### The input
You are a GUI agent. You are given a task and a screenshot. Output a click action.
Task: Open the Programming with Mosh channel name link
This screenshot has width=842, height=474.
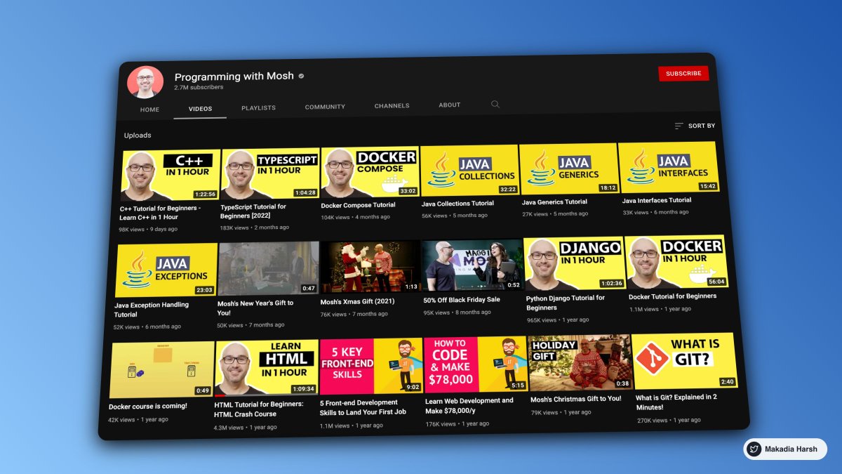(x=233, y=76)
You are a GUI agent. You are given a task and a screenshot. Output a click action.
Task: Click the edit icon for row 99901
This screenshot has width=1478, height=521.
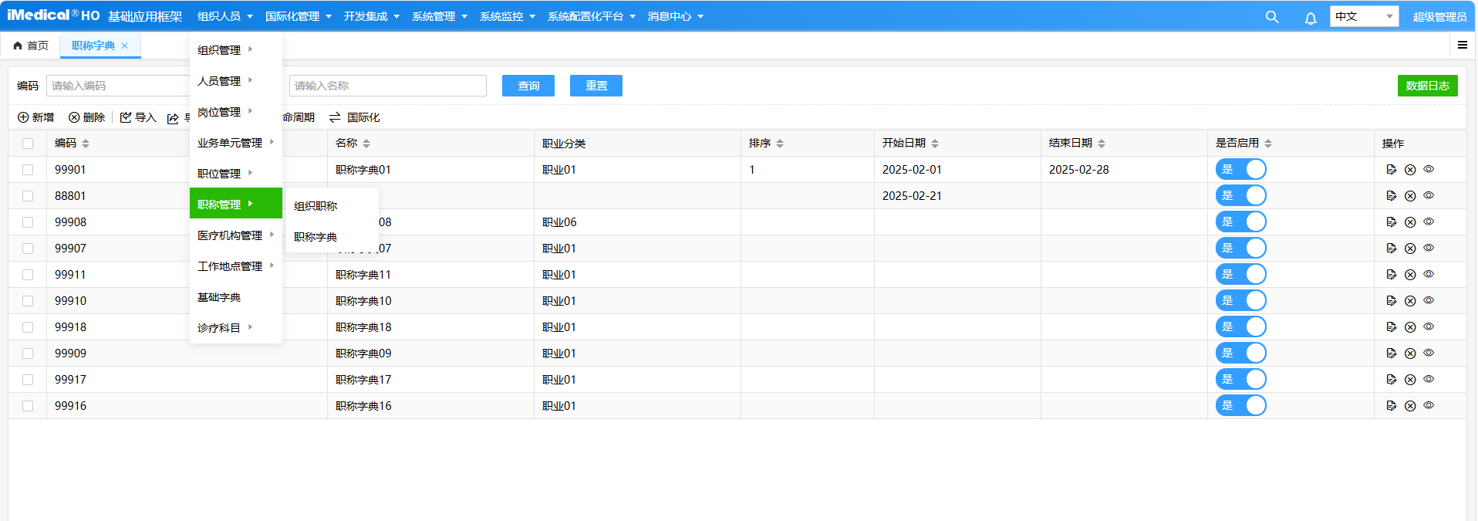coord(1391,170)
######
### The input
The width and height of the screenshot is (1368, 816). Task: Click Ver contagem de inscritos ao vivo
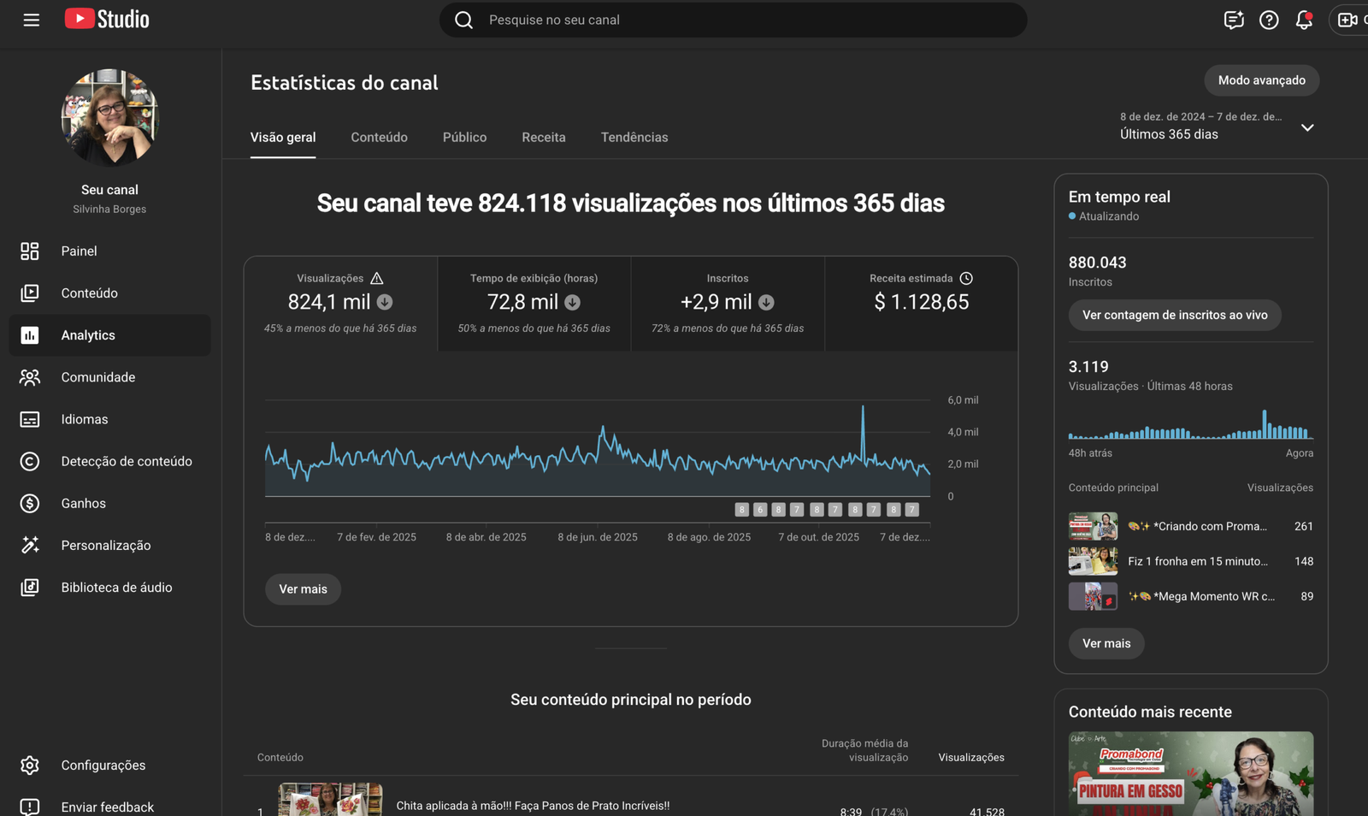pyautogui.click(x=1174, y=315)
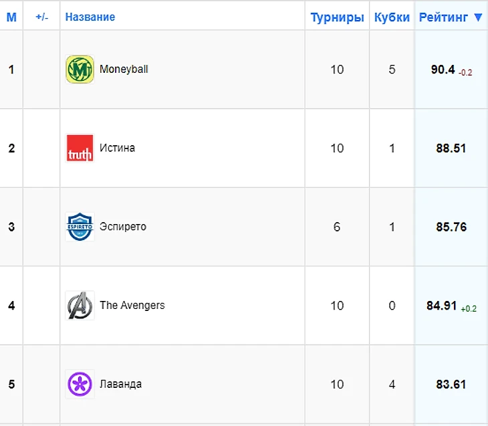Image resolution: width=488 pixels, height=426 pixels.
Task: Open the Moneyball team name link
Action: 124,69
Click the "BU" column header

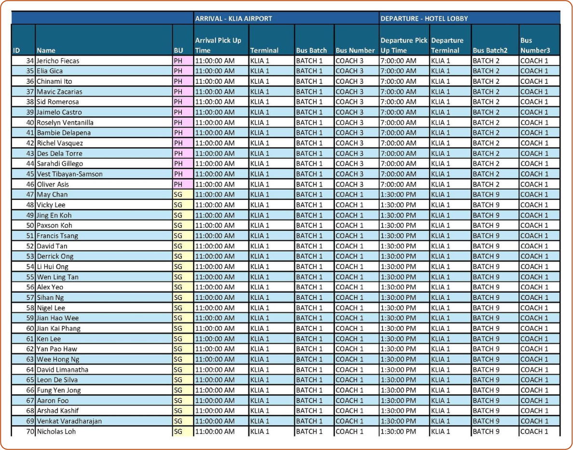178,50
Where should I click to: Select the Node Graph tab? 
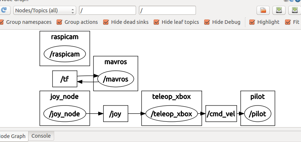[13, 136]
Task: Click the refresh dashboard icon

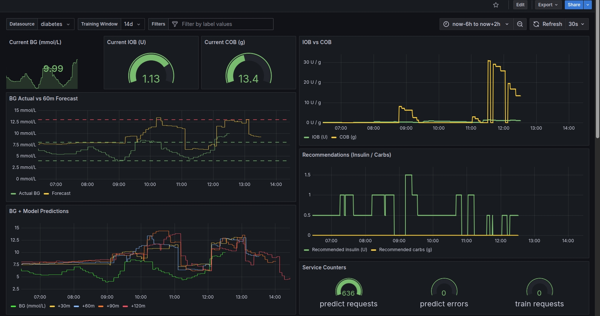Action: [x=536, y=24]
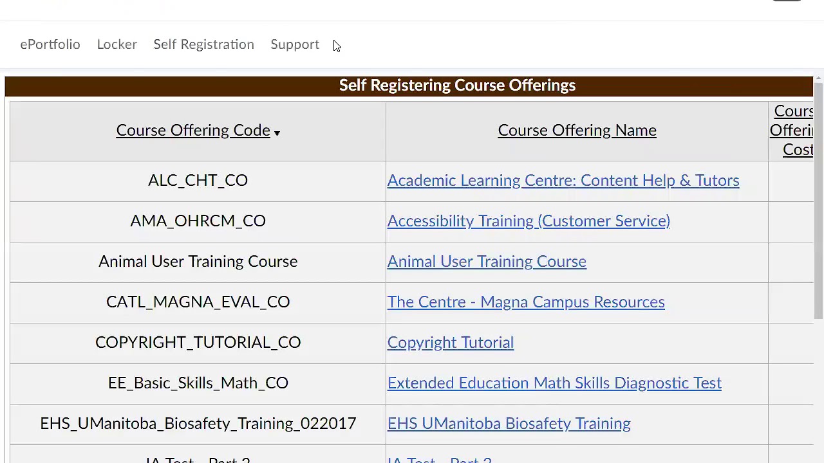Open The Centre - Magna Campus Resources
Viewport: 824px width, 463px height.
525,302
######
### The input
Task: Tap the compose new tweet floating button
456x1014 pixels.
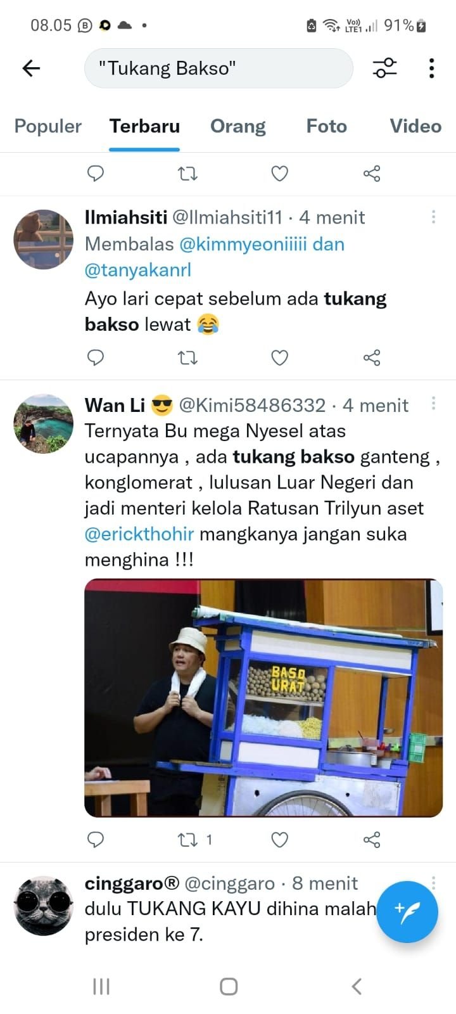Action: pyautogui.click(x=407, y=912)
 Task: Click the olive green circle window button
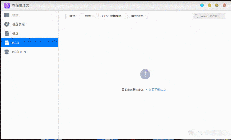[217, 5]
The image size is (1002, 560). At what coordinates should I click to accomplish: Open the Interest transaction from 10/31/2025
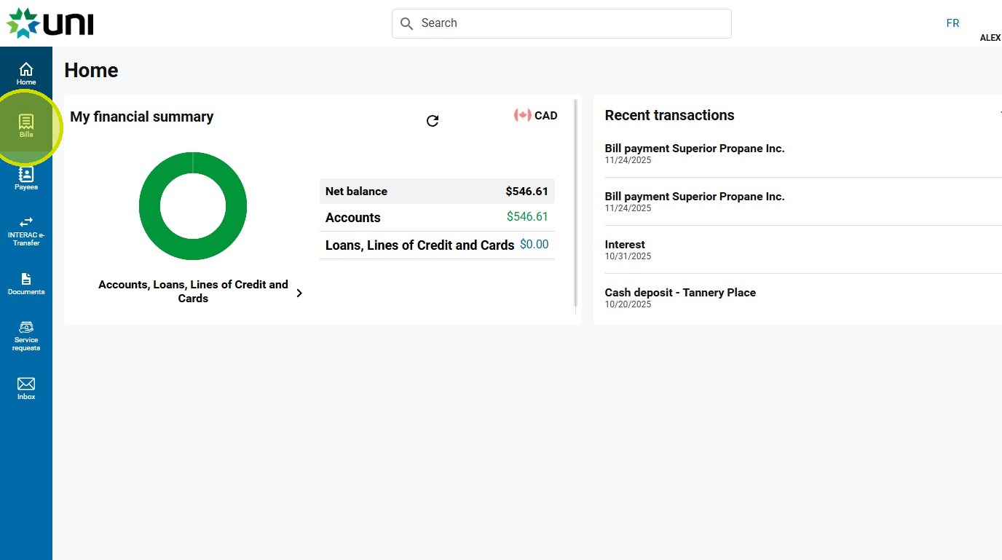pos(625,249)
######
▶ Work required
In the data above, find the line containing "Task: Open the Programming" and the line containing "Task: Click the edit icon for row 99901". Copy exactly the stretch from the first through the second, both included, leaving out any picture.

▶ Task answer
Task: Open the Programming with Mosh channel name link
This screenshot has width=842, height=474.
(x=233, y=76)
You are a GUI agent. You are given a task and a screenshot. Output a click action.
Task: Click the edit icon for row 99901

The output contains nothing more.